Phylogenetic analyses of DNA sequence data sampling all species of Leucochloron alongside representatives of genera of the Inga and Albizia clades of the larger ingoid clade of mimosoid legumes (sensu Koenen et al. 2020) confirm the non-monophyly of the genus Leucochloron. We show that Leucochloron bolivianum is placed in the Albizia clade, while the remaining four species of Leucochloron are placed in the Inga clade, in line with previous results. To rectify this non-monophyly, L. bolivianum is segregated as the new genus, Boliviadendron, with a single species, Boliviadendron bolivianum, narrowly endemic to the interior Andean valleys of Bolivia. We illustrate this new segregate genus, present a map of its distribution and discuss the striking lack of morphological distinctions between Boliviadendron and Leucochloron, as well as the phylogenetic and morphological affinities of Boliviadendron to the genera Enterolobium and Albizia.

Fabaceae, generic delimitation, Leucochloron, monophyly, taxonomy

The genus Leucochloron Barneby & J.W. Grimes was established by Barneby and Grimes (1996) as part of their generic system for the mimosoid legume tribe Ingeae in the New World, with four species, all of them native to Brazil: L. incuriale (Vell.) Barneby & J.W. Grimes, L. limae Barneby & J.W. Grimes, L. minarum (Glaz. ex Harms) Barneby & J.W. Grimes and L. foederale (Barneby & J.W. Grimes) Barneby & J.W. Grimes. Barneby and Grimes (1996) based their new genus on the combination of lack of armature, perulate resting buds, homomorphic flowers arranged in globose axillary capitula, broad plano-compressed stiffly papery or weakly coriaceous fruits and shiny discoid exareolate seeds, encircled by a marginal nerve or minute wing.

In May 2002, C.E. Hughes and collaborators collected material of an undescribed mimosoid legume tree from a single locality on the mid-elevation eastern flanks of the Bolivian Andes. A small number of additional collections from nearby localities have been made in subsequent years. This material shares the same combination of characters used by Barneby and Grimes (1996) to delimit Leucochloron and, hence, provided the basis for description of a fifth species, Leucochloron bolivianum C.E. Hughes & Atahuachi (Hughes and Atahuachi (2006, publ. 2007).

This apparently morphologically commodious generic home for Leucochloron bolivianum has been brought into question by phylogenetic evidence from Almeida (2014), LPWG (2017) and more recently generated DNA sequence data for 964 nuclear genes for two species of Leucochloron, L. bolivianum and L. limae, which showed that the genus Leucochloron is non-monophyletic (Koenen et al. 2020). Here, we further test this non-monophyly to ascertain where the remaining three species of Leucochloron are placed phylogenetically in relation to the two separate Leucochloron lineages identified by Koenen et al. (2020), with the aim of providing a solid basis for generic re-delimitation.

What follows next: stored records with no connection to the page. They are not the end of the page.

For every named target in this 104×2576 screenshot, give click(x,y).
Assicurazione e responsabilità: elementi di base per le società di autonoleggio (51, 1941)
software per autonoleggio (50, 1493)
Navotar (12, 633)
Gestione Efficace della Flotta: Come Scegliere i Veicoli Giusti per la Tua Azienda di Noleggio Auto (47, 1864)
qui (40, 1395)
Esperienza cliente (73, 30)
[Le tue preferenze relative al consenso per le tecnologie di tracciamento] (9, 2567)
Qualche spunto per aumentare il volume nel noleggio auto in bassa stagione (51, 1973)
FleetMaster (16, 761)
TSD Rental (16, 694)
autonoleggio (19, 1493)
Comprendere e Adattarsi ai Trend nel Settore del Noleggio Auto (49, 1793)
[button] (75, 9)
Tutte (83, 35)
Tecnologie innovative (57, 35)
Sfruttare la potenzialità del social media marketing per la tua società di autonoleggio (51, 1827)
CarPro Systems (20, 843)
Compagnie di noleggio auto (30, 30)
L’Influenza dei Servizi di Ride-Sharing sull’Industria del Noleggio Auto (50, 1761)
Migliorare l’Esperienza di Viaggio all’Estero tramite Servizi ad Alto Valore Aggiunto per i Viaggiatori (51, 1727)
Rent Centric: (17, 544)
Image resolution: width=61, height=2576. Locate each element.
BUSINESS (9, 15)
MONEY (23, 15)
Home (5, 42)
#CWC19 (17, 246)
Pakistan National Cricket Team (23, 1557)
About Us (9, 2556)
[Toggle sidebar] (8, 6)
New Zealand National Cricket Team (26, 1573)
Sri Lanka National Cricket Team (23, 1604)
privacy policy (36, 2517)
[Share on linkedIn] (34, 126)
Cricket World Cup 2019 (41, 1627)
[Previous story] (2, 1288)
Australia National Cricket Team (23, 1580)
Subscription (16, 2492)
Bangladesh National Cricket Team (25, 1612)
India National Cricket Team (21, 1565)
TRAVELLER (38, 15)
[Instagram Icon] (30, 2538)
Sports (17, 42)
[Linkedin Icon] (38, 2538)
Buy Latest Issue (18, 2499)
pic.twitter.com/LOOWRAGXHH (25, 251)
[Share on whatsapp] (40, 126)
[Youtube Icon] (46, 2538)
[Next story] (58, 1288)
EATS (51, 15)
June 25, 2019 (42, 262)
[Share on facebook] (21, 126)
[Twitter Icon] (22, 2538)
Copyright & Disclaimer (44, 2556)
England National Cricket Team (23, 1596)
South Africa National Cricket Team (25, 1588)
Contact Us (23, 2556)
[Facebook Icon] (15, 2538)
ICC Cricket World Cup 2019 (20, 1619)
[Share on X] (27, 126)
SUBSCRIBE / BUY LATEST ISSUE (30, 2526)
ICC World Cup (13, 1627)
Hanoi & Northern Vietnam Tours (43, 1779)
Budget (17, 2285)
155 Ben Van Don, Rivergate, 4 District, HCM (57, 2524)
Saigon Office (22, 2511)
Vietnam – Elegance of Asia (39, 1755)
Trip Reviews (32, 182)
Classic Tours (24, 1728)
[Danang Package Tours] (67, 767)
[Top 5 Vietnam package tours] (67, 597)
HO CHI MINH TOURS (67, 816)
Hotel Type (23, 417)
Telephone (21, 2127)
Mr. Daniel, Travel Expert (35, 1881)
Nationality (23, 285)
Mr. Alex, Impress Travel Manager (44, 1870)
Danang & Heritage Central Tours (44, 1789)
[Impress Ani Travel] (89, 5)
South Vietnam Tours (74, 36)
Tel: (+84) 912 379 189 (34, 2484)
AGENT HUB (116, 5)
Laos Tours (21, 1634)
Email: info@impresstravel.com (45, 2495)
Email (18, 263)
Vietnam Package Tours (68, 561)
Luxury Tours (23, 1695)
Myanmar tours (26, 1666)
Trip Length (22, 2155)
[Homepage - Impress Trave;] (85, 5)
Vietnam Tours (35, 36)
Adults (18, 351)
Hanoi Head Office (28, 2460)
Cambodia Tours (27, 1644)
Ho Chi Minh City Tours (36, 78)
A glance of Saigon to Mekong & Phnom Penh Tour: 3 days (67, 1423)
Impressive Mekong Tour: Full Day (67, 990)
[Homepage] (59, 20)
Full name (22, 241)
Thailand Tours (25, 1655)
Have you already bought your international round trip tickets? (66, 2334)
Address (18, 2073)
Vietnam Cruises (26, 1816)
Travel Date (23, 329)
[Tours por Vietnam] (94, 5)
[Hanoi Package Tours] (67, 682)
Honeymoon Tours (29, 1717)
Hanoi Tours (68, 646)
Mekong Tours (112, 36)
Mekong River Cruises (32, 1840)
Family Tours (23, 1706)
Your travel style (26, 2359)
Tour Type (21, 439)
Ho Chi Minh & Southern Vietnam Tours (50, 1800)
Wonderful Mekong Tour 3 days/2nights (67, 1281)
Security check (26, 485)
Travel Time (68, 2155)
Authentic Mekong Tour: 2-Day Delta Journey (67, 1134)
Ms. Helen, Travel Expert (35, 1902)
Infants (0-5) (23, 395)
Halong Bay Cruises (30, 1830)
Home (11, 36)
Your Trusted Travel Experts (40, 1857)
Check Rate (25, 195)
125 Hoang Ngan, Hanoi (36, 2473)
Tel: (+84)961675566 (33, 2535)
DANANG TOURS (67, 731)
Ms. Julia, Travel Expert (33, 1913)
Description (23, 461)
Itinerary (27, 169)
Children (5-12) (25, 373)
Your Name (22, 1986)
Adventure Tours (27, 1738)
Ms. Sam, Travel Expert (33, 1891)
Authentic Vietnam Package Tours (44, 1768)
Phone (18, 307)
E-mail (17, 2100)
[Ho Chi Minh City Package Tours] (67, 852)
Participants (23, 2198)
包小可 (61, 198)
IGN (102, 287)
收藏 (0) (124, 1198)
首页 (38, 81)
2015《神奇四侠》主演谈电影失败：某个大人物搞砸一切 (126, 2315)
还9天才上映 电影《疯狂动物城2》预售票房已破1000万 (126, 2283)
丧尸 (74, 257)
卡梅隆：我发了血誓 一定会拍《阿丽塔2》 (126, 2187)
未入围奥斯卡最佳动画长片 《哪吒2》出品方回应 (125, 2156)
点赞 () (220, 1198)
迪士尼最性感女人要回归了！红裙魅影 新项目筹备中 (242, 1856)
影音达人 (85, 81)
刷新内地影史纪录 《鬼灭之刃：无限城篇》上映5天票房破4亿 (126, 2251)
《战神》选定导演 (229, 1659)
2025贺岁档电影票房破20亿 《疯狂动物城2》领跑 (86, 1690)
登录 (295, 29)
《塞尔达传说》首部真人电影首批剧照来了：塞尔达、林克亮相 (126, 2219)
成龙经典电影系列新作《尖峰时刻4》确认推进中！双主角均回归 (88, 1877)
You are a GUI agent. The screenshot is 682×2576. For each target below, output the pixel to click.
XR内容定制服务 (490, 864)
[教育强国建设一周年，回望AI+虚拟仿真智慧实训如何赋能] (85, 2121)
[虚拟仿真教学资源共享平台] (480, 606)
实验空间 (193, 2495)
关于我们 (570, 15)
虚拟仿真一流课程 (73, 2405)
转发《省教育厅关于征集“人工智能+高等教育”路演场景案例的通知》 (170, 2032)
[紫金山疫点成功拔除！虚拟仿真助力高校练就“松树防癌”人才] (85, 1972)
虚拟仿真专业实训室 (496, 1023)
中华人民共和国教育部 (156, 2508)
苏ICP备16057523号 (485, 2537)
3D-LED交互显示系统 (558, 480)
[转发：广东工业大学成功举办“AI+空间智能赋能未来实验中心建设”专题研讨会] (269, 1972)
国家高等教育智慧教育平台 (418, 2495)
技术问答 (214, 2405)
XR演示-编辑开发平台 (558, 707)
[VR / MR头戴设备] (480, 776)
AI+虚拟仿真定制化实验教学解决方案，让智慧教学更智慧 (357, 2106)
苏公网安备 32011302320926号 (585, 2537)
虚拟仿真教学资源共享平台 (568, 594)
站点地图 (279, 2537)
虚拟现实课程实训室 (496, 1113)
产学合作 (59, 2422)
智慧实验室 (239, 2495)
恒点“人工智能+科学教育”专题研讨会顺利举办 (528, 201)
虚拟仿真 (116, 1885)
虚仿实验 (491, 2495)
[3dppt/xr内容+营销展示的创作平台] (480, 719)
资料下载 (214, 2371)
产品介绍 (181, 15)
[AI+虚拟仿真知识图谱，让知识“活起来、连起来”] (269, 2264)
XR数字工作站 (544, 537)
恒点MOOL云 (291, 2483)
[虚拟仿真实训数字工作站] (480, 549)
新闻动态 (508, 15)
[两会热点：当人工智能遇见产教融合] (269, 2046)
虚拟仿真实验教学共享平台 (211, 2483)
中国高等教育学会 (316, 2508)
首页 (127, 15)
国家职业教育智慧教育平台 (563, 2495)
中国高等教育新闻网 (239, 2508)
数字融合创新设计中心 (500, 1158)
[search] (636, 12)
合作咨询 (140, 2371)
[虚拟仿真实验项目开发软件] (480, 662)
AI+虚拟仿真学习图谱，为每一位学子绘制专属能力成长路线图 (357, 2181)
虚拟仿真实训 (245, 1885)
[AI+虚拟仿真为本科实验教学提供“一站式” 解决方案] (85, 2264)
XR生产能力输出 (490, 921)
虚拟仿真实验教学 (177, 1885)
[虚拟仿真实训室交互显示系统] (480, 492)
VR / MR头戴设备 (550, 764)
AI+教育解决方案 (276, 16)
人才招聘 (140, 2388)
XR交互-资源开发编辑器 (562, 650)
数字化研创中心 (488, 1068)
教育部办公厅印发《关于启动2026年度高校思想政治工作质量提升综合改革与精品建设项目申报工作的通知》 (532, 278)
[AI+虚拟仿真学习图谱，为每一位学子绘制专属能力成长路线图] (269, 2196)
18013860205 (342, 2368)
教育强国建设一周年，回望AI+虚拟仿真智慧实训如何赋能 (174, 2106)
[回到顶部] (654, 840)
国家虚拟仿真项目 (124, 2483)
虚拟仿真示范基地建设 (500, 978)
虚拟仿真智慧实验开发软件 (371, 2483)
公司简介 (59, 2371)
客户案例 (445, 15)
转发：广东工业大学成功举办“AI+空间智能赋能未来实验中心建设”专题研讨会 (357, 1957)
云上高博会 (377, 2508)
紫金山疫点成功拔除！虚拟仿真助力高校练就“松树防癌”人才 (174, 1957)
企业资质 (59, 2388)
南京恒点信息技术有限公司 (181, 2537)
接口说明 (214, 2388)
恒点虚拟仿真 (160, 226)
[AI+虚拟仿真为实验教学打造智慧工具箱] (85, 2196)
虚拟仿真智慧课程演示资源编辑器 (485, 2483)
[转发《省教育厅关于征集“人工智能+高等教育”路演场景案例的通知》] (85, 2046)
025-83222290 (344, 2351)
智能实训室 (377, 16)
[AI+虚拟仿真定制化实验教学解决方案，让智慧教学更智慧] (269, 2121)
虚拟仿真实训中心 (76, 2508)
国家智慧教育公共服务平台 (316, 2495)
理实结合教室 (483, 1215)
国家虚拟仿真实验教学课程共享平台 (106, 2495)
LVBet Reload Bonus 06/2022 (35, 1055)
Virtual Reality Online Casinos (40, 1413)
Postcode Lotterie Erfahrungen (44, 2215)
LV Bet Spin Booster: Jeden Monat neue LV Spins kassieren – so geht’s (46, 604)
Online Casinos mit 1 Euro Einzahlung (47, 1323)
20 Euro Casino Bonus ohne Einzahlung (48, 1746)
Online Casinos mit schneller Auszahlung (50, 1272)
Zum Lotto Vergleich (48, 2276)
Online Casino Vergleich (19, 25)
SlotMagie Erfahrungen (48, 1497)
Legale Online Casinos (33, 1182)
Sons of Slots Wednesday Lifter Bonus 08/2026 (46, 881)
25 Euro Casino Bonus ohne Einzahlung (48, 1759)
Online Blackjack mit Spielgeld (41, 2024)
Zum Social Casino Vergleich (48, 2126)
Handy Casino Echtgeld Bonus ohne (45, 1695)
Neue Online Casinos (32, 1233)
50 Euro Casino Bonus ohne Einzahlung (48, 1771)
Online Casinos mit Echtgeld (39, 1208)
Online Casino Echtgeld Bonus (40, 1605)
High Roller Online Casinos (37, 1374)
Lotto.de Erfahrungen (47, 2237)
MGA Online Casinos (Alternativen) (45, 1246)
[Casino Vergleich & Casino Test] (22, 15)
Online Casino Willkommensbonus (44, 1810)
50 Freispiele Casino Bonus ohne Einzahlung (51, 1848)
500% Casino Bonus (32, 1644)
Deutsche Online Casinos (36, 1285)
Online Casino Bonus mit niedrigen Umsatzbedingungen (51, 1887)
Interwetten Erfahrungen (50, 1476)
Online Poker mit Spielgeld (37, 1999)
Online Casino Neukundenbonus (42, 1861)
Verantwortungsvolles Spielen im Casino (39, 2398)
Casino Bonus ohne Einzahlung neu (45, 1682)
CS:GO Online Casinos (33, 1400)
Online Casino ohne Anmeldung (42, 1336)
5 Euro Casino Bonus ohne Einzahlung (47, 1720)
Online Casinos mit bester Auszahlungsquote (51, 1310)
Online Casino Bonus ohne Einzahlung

Morpho-taxonomic analyses and sample selection for DNA extraction were based on field collections and herbarium specimens from BOLV, FHO, HUEFS, K, LPB, MBM, MEXU, NY, SP and VIC (acronyms follow Thiers 2022, [continuously updated]) collections and previous taxonomic literature (Hughes and Atahuachi 2006, publ. 2007; Almeida 2014).

We sampled 47 accessions (40 of them newly sequenced here and seven using sequences from GenBank) in 19 genera, including all genera of the Albizia and Inga clades sensu Koenen et al. (2020), except Abarema s.s., plus a representative set of other lineages spanning the ingoid clade (see Suppl. material 1: Table S1, for GenBank accession numbers and voucher information). All five recognised species of Leucochloron were sampled, including seven accessions of Leucochloron bolivianum. Acacia Mill. (i.e. Acacia sensu stricto), which is also a member of the wider ingoid clade, was selected as outgroup.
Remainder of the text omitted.